Question

please help

Answer 1

\[a _{n} = x^\frac{ 1 }{ 2^n }+ y^\frac{ 1 }{ 2^n }\] and b=\[x^\frac{ 1 }{ 2^n }- y^\frac{ 1 }{ 2^n }\] for all x belongs to N.

prove that \[a _{1}a _{2}a _{3}.........a _{n} = \frac{ x-y }{ bn }\]

Answer 2

we have to use concept of \[A.M \ge G.M \ge H.M\]

Answer 3

Sorry, but I have no clue how to do this type of problem. :/

Answer 4

i m sure nobody here does. lol

Answer 5

What kind of math is this?

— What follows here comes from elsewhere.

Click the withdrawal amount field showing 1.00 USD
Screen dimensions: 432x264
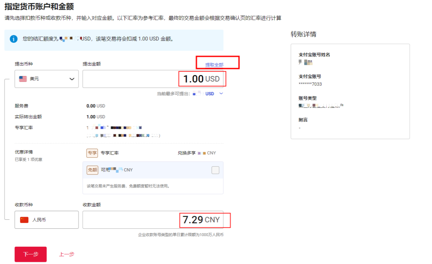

I may know someone that can help.

Answer 6

i have told what we have to use.

Answer 7

Oh, uhm maybe @iambatman, @Hero, or @Compassionate can help.

Answer 8

try this :

\[\large a _{1}a _{2}a _{3}\cdots a _{n} = \dfrac{1}{b^n} (a_1b)(a_2b)\cdots (a_nb) \]

Answer 9

what's this. And how u get that

Answer 10

find \(a_n\times b_n =... \)
then keep on simplifying using \((a-b)(a+b) = a^2-b^2\)

this method is equivalent to what ganeshie suggested,
but it doesn't use AM,GM,HM
thats why i stayed quiet for long....